To further reduce inconsistency, a bracket positioning jig was used,^16,19 and wires tested were limited to the same batch in order to avoid any inter-batch variations. The results showed that least frictional resistance was observed in group 4 (Bio Cosmetic), followed by group 1 (American orthodontic), group 3 (Orthosystems), and the maximum friction was associated with group 2 (G and H). The reason for this could be due to the fact that Bio Cosmetic archwires are manufactured through an innovative procedure, wherein the metallic core is embedded in a flexible material rather than being sprayed by color particles, which is how majority of the polymer-coated archwires are manufactured. Forestadent Bio Cosmetic had a slightly larger diameter (of 0.017″ rather than 0.016″) compared to other archwires that were tested, since it had a coating sleeve of approximately 0.001″. Most studies agree that friction increases with larger wire dimensions; a few studies, however, have found that usage of smaller wires result in increased resistance to sliding and have suggested that this may be due to greater ability of teeth to tip; this was not tested in our investigation. ²⁰ On the other hand, Tidy et al ²¹ concluded that no significant relationship was present between archwire size and friction, and that conflicting results are likely to be due to different experimental conditions. While increase in the wire dimension does not imply less frictional resistance, it is the material of the coating that plays the vital role in determining the frictional resistance

The present study demonstrated a co-relation between surface roughness and kinetic frictional resistance of the archwires, which is consistent with the observations by Choi et al. ²² On the other hand, Wichelhaus et al ²³ and Bourauel et al ¹¹ concluded that there was no clear correlation demonstrated between surface roughness of the archwires and kinetic frictional resistance. Muguruma et al ²⁴ concluded that friction of coated wires was influenced by the total cross-sectional inner core dimensions, inner core nano hardness, inner core elastic modulus, and elastic modulus rather than surface roughness. However, this study found that surface roughness was related to friction coefficients as group 4 (Bio Cosmetic wires) had the least surface irregularities and friction coefficient. Similarly, group 2 (G and H wires) was associated with the highest amount of surface irregularities and friction coefficients. This study also illustrated the complex nature of the interaction between archwire and bracket, which affects the determination of friction.

Coating Stability

Considering the orthodontic treatment duration, none of the esthetic archwires studied presented ideal characteristics for clinical use. The retrieved specimens were observed under a stereomicroscope for the loss of adherence between the metal and the coating. Places showing underlying metal indicated loss of coating in these areas. The samples were then placed under the Vision Inspection System (Sipcon Measuring Systems, India) to calculate areas of coating loss on the labial surfaces.

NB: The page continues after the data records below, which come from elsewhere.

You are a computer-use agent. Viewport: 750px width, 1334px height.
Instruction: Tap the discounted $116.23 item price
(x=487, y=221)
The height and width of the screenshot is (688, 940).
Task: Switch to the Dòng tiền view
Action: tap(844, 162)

The maximum coating loss was seen with group 3 (Orthosystem), followed by group 2 (G and H), group 1 (American Orthodontics), and the least coating loss with group 4 (Bio Cosmetic).

These results agree with a study by Elayyan et al, ⁷ in which the coating was partially lost, with increased roughness after clinical use. This study only evaluated labial surfaces of segments of archwires instead of the entire archwire, as these were the most esthetic prone zones. This may have made the clinical simulation incomplete, representing a limitation of the study. The friction coefficients checked in the current study were tested in dry conditions, and these may vary in wet conditions like the oral environment, and this could be a possible limitation to the current study. Hence, further studies are required to gain better conclusions in apt conditions.